Roller Coasters

A theme park or an amusement park is usually visited by many for the simple reason that it has a roller coaster. In this article, you will understand the physics of roller coasters.

TAGGED UNDER: Amusement and Theme Parks


People, especially children, like the thrills involved in the roller coaster. First designed by Mr. Lamacus Adna Thompson on 20th Jan, 1885, the mechanism of this ride contains a special railroad system with tracks and cars or bogies. The interesting part of it is that the track need not be a circuit, but with pre-prepared patterns, the riding on which causes the thrill in the entire operation. To know more about the physics of roller coasters, read the paragraphs ahead.

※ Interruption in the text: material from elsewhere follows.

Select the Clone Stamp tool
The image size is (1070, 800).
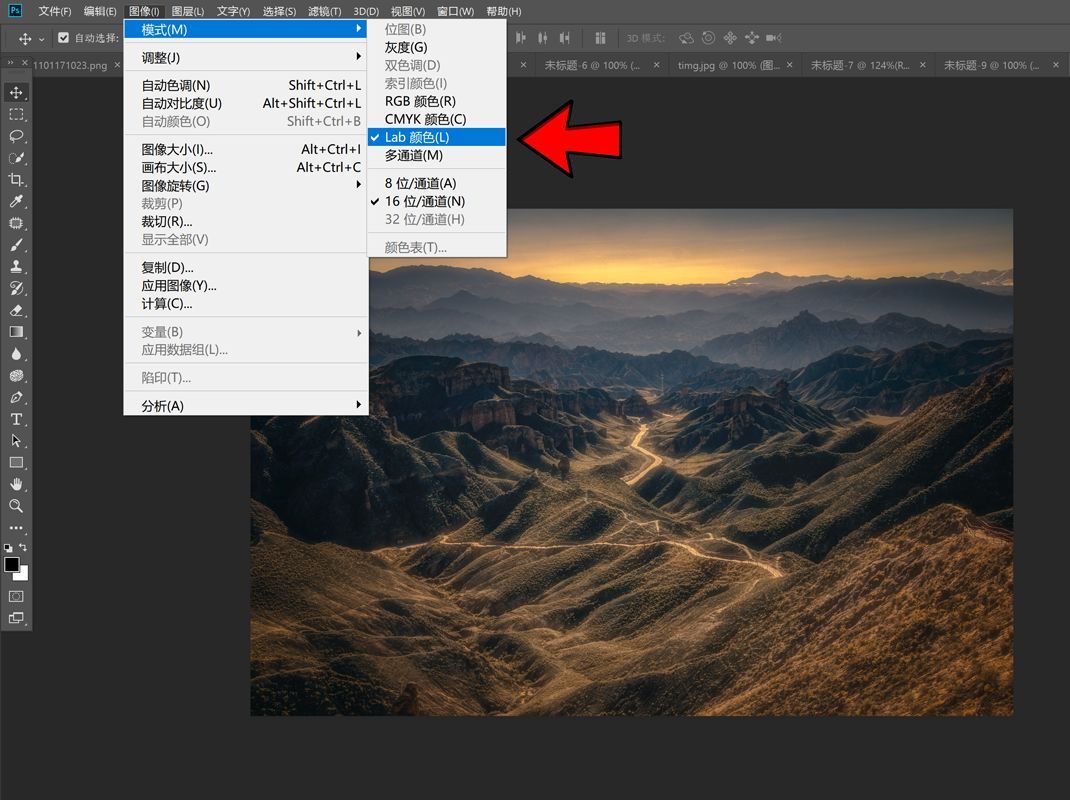tap(15, 266)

Most riders of this amusement ride may not be aware that there is no engine for operation. Then, how does a roller coaster work? Before actually understanding the mechanism, we have to understand two words from the glossary of physics. They are potential energy and kinetic energy.

Potential Energy

Potential energy is defined as that energy that is inherent in a physical system in juxtaposition with conservative force acting on it. On the movement of an object from its position against a force, energy is expended and a potential difference is created. Upon allowing the object to return to its original position the energy supplied is recovered. The best example here is the thing which has elasticity. Due to the elastic potential energy, elastic materials regain their original position. There are different types of potential energies, like gravitational potential energy, elastic potential energy, chemical potential energy, etc.

Kinetic Energy

The additional energy, which an object obtains because of its motion, is called kinetic energy. The common example of use of kinetic energy is the movement of cycle. The rider of a cycle pedals the cycle to a certain speed and after that it moves with less pedaling on its own. The kinetic energy so obtained by the cycle is used in facing the air-friction and the resistance of the road. If a dynamo is attached to the wheels of the cycle, then electrical energy is produced. The kinetic energy so produced can be used for converting into other forms of energy. Extending the example of the cyclist, it can be observed that the kinetic energy of the moving cycle on a steep rise will be converted in to a gravitational potential energy once the cycle reaches the top point. On sliding down the slope, the cycle uses the potential energy to come down.